The test used an unmanned cargo aircraft, and it is unclear how the cryogenic hydrogen storage and distribution systems would scale for manned passenger operations, where safety certification requirements are substantially more demanding. No timeline has been announced for piloted flight testing.
While the hydrogen combustion itself produces only water vapor, questions remain about the source of the hydrogen fuel. The climate benefit depends entirely on whether the hydrogen is produced from renewable electricity rather than fossil fuels, a distinction noted by observers tracking the announcement.
Analysis
The AEP100 flight places China ahead in the emerging race for hydrogen-powered aviation propulsion. Western competitors including ZeroAvia in the United States and Airbus in Europe have been developing hydrogen aviation technologies, but their demonstrated systems have operated at significantly lower power levels. ZeroAvia’s 600-kilowatt hydrogen-electric engine recently received FAA special conditions for certification, while Airbus’s hydrogen propulsion program targets entry into service in the 2030s.

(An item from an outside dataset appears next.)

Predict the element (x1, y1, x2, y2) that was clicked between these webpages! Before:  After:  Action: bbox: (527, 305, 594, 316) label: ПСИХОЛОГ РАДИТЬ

AECC has identified initial applications in the low-altitude economy sector, including unmanned cargo transport and island logistics, with plans to gradually expand to regional and eventually mainline passenger aircraft as green hydrogen production costs decline. This staged approach mirrors the broader aviation industry’s view that hydrogen propulsion will reach shorter-range routes before challenging kerosene on long-haul flights.
The demonstration arrives as global interest in alternative aviation fuels has intensified amid volatile oil markets. Whether the AEP100 can transition from a single test flight on an unmanned platform to a commercially viable, safety-certified engine for manned operations remains the defining challenge ahead.